--- Listing ---

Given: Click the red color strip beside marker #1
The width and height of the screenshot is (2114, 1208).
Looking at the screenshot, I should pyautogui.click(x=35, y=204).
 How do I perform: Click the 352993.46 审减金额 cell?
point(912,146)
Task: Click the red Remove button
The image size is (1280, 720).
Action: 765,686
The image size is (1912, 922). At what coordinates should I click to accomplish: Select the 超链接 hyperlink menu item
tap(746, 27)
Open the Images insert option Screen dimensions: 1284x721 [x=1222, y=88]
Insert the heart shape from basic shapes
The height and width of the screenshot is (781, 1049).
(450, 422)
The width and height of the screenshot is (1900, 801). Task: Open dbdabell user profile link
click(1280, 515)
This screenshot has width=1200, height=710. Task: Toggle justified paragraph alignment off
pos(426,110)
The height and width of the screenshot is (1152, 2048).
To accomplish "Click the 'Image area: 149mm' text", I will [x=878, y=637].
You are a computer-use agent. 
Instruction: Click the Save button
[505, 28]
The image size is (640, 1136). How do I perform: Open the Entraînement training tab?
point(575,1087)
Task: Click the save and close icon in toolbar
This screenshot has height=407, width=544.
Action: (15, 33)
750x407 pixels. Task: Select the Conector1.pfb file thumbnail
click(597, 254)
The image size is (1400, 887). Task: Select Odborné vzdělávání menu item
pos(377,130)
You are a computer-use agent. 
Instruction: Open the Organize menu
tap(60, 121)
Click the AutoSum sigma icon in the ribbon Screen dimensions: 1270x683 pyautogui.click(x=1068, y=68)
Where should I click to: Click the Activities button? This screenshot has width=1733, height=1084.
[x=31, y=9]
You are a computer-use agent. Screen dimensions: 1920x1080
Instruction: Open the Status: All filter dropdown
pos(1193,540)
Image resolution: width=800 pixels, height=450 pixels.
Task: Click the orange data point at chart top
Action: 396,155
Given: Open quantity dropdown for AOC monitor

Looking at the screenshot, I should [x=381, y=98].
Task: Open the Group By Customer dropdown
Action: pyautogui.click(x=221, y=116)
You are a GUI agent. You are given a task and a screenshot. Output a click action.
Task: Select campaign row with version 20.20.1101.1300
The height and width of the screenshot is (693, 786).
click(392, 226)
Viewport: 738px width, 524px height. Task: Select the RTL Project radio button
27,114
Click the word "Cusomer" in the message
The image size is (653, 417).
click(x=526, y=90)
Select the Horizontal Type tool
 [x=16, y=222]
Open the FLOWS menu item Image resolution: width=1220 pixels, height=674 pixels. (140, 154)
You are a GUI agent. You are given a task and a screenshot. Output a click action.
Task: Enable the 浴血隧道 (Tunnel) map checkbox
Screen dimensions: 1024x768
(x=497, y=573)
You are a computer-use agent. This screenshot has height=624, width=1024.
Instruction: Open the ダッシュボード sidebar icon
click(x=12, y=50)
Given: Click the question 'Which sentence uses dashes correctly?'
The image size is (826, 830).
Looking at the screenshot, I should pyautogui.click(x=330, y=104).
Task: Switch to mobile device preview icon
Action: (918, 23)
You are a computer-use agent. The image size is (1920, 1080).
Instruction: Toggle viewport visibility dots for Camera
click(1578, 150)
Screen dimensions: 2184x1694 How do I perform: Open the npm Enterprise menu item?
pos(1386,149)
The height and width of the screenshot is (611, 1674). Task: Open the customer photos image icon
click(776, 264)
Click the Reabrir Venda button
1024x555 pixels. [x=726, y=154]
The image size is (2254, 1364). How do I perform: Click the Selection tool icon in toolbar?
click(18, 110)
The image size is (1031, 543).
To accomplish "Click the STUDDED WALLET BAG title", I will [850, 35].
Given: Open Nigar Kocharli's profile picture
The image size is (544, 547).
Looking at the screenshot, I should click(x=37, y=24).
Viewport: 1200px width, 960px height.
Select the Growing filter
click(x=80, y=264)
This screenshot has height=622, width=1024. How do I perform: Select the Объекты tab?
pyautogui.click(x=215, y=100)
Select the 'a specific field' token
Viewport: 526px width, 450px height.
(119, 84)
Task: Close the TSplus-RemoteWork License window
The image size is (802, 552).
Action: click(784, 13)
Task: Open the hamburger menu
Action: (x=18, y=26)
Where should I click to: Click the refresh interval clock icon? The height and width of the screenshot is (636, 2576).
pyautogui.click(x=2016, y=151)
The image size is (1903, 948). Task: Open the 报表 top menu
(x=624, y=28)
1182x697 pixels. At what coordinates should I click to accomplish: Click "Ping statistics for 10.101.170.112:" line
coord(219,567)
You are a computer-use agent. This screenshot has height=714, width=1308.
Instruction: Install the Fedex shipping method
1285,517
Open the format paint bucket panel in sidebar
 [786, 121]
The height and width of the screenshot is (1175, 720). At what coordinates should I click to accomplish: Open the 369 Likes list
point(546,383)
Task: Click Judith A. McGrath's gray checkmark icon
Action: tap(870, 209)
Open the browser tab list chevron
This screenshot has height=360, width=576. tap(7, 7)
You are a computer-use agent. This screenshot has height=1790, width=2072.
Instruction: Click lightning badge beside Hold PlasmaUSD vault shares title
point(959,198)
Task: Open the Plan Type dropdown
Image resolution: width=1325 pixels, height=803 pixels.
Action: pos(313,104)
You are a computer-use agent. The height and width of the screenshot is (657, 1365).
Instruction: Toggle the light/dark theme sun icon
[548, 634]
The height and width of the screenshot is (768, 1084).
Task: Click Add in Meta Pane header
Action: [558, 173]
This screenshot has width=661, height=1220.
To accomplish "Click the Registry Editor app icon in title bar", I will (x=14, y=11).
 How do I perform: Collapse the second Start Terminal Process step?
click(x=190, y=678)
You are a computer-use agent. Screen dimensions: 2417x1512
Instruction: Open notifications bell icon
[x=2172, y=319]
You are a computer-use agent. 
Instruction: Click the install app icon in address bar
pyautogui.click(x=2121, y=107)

---

Convert everything from the line containing "Select the 'a specific field' token" down to the line containing "point(959,198)" into a Markdown table with the columns Row and Content, skipping any blank lines.

### Answer to this task
| Row | Content |
|---|---|
| 1 | Select the 'a specific field' token |
| 2 | Viewport: 526px width, 450px height. |
| 3 | (119, 84) |
| 4 | Task: Close the TSplus-RemoteWork License window |
| 5 | The image size is (802, 552). |
| 6 | Action: click(784, 13) |
| 7 | Task: Open the hamburger menu |
| 8 | Action: (x=18, y=26) |
| 9 | Where should I click to: Click the refresh interval clock icon? The height and width of the screenshot is (636, 2576). |
| 10 | pyautogui.click(x=2016, y=151) |
| 11 | The image size is (1903, 948). Task: Open the 报表 top menu |
| 12 | (x=624, y=28) |
| 13 | 1182x697 pixels. At what coordinates should I click to accomplish: Click "Ping statistics for 10.101.170.112:" line |
| 14 | coord(219,567) |
| 15 | You are a computer-use agent. This screenshot has height=714, width=1308. |
| 16 | Instruction: Install the Fedex shipping method |
| 17 | 1285,517 |
| 18 | Open the format paint bucket panel in sidebar |
| 19 |  [786, 121] |
| 20 | The height and width of the screenshot is (1175, 720). At what coordinates should I click to accomplish: Open the 369 Likes list |
| 21 | point(546,383) |
| 22 | Task: Click Judith A. McGrath's gray checkmark icon |
| 23 | Action: tap(870, 209) |
| 24 | Open the browser tab list chevron |
| 25 | This screenshot has height=360, width=576. tap(7, 7) |
| 26 | You are a computer-use agent. This screenshot has height=1790, width=2072. |
| 27 | Instruction: Click lightning badge beside Hold PlasmaUSD vault shares title |
| 28 | point(959,198) |